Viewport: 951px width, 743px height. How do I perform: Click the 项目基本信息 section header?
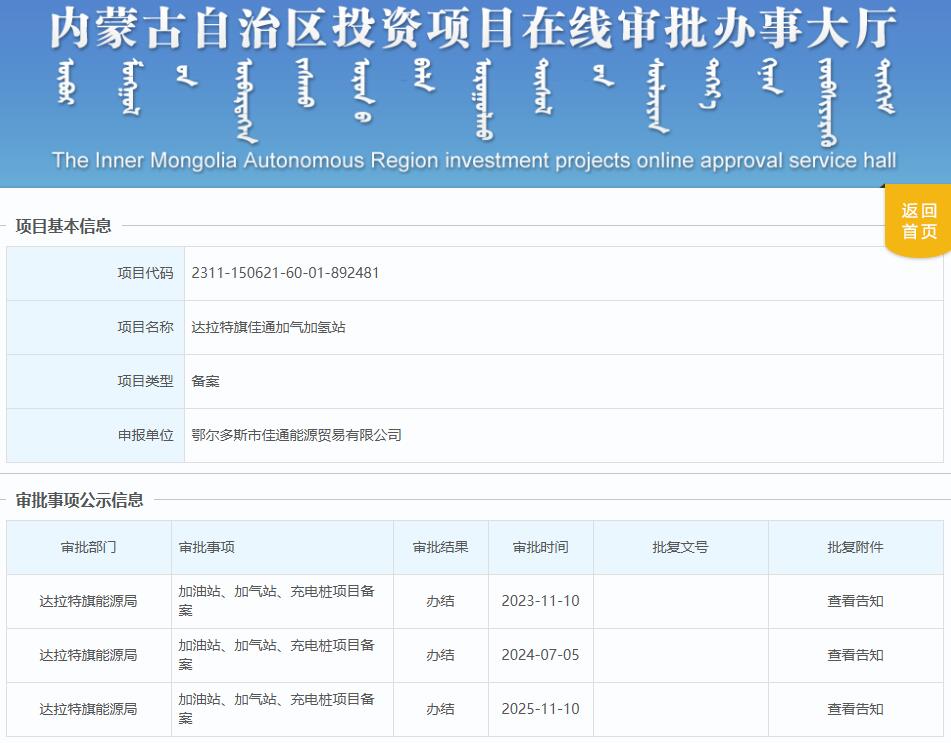(64, 225)
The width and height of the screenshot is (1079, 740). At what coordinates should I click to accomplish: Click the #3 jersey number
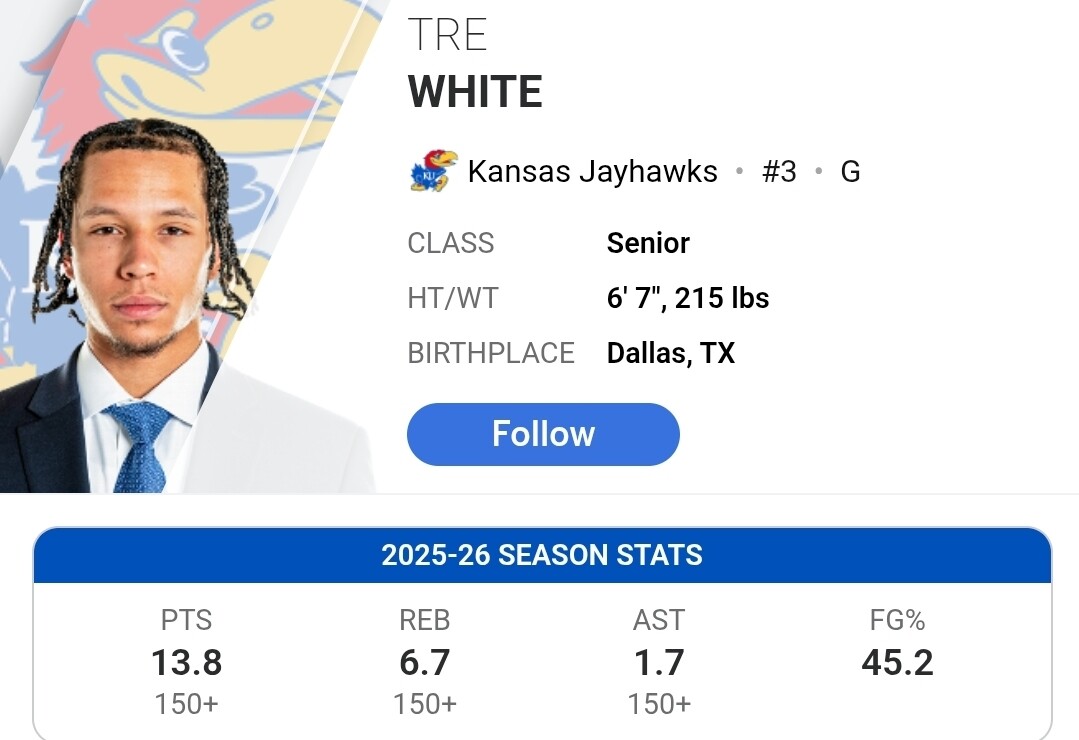779,172
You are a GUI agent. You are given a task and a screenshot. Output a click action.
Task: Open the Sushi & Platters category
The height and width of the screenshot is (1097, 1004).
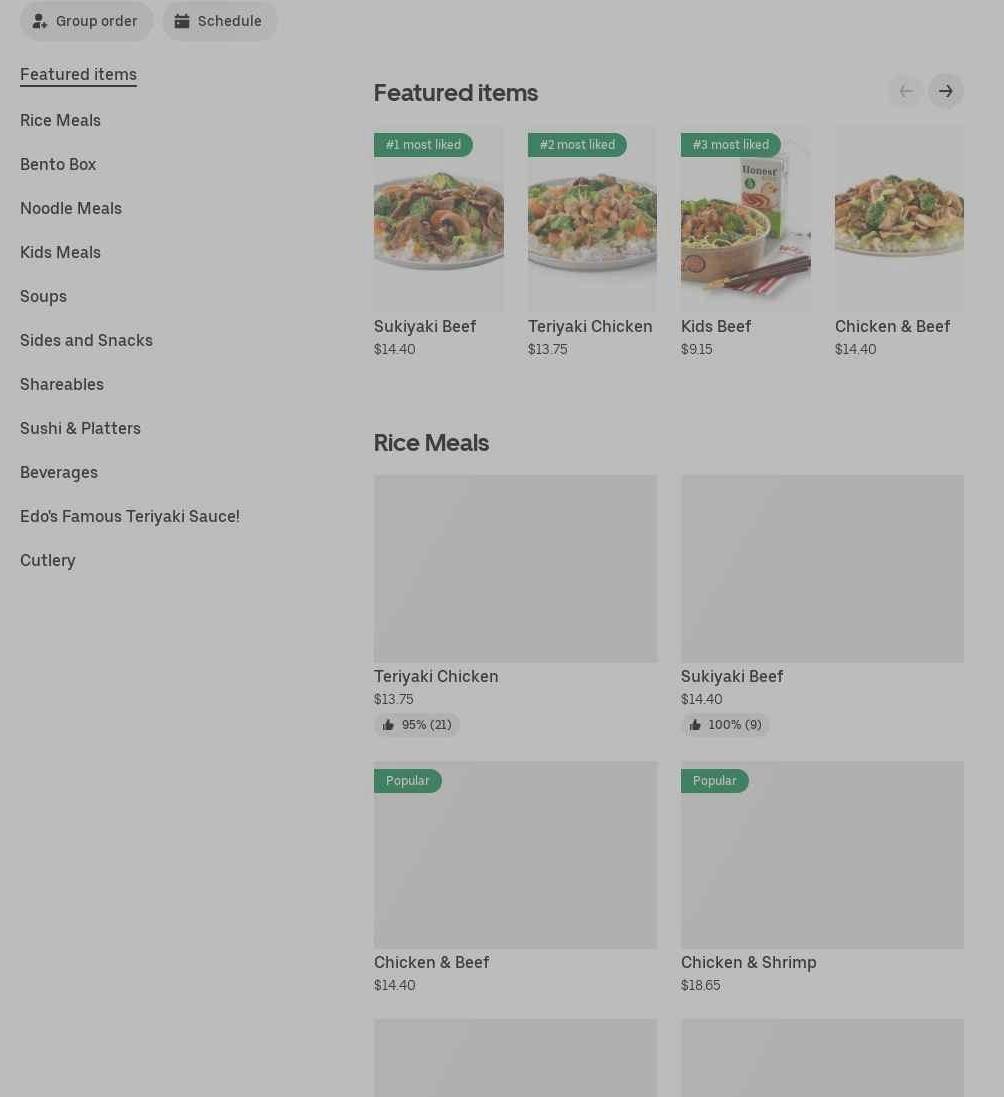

* * * * * * * * *

*TASK BRIEF*. Only the lines from the one containing "Task: Open the Sushi & Platters category" through the last line of the entries, both included, should be repeated exactly, and the pictures should be left out.

*RESULT OF THE TASK*.
Task: Open the Sushi & Platters category
The height and width of the screenshot is (1097, 1004).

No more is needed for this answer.